Reproduce every one of the entries below word for word, keeping them in the same order.

○ ○ ○

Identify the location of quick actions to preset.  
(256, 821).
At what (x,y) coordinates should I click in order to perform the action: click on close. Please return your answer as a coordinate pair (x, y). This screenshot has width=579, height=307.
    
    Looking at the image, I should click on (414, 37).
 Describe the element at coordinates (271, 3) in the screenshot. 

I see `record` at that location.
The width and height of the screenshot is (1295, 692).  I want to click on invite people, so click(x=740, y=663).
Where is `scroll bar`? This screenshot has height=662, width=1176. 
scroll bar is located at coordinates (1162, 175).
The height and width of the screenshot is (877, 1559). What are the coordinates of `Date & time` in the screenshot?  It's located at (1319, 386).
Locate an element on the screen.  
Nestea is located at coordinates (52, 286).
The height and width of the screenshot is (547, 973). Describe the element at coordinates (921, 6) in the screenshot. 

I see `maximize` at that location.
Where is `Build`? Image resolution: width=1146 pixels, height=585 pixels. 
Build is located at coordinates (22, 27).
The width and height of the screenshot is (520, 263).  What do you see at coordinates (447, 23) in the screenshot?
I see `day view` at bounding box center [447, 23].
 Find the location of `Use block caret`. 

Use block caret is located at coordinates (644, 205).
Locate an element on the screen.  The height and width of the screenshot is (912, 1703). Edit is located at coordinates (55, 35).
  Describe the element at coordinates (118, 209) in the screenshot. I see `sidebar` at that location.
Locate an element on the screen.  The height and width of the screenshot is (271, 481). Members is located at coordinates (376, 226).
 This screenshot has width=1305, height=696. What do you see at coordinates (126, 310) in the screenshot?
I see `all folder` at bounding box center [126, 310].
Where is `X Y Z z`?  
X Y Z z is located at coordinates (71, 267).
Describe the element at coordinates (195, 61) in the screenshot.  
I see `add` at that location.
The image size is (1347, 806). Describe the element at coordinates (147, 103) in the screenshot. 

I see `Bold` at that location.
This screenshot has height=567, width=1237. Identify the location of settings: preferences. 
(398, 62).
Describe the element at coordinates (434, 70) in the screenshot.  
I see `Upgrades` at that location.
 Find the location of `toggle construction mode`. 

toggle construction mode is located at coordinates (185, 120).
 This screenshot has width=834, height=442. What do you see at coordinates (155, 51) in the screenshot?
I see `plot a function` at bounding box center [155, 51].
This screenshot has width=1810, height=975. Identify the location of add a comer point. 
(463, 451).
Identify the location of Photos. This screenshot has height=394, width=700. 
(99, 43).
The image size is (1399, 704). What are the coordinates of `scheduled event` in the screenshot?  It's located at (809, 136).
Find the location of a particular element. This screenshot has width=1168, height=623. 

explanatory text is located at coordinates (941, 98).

○ ○ ○

__Answer to the exercise__.
Identify the location of quick actions to preset.  
(256, 821).
At what (x,y) coordinates should I click in order to perform the action: click on close. Please return your answer as a coordinate pair (x, y). This screenshot has width=579, height=307.
    
    Looking at the image, I should click on (414, 37).
 Describe the element at coordinates (271, 3) in the screenshot. 

I see `record` at that location.
The width and height of the screenshot is (1295, 692).  I want to click on invite people, so click(x=740, y=663).
Where is `scroll bar`? This screenshot has height=662, width=1176. 
scroll bar is located at coordinates (1162, 175).
The height and width of the screenshot is (877, 1559). What are the coordinates of `Date & time` in the screenshot?  It's located at (1319, 386).
Locate an element on the screen.  
Nestea is located at coordinates (52, 286).
The height and width of the screenshot is (547, 973). Describe the element at coordinates (921, 6) in the screenshot. 

I see `maximize` at that location.
Where is `Build`? Image resolution: width=1146 pixels, height=585 pixels. 
Build is located at coordinates (22, 27).
The width and height of the screenshot is (520, 263).  What do you see at coordinates (447, 23) in the screenshot?
I see `day view` at bounding box center [447, 23].
 Find the location of `Use block caret`. 

Use block caret is located at coordinates (644, 205).
Locate an element on the screen.  The height and width of the screenshot is (912, 1703). Edit is located at coordinates (55, 35).
  Describe the element at coordinates (118, 209) in the screenshot. I see `sidebar` at that location.
Locate an element on the screen.  The height and width of the screenshot is (271, 481). Members is located at coordinates (376, 226).
 This screenshot has width=1305, height=696. What do you see at coordinates (126, 310) in the screenshot?
I see `all folder` at bounding box center [126, 310].
Where is `X Y Z z`?  
X Y Z z is located at coordinates (71, 267).
Describe the element at coordinates (195, 61) in the screenshot.  
I see `add` at that location.
The image size is (1347, 806). Describe the element at coordinates (147, 103) in the screenshot. 

I see `Bold` at that location.
This screenshot has height=567, width=1237. Identify the location of settings: preferences. 
(398, 62).
Describe the element at coordinates (434, 70) in the screenshot.  
I see `Upgrades` at that location.
 Find the location of `toggle construction mode`. 

toggle construction mode is located at coordinates (185, 120).
 This screenshot has width=834, height=442. What do you see at coordinates (155, 51) in the screenshot?
I see `plot a function` at bounding box center [155, 51].
This screenshot has width=1810, height=975. Identify the location of add a comer point. 
(463, 451).
Identify the location of Photos. This screenshot has height=394, width=700. 
(99, 43).
The image size is (1399, 704). What are the coordinates of `scheduled event` in the screenshot?  It's located at (809, 136).
Find the location of a particular element. This screenshot has width=1168, height=623. 

explanatory text is located at coordinates (941, 98).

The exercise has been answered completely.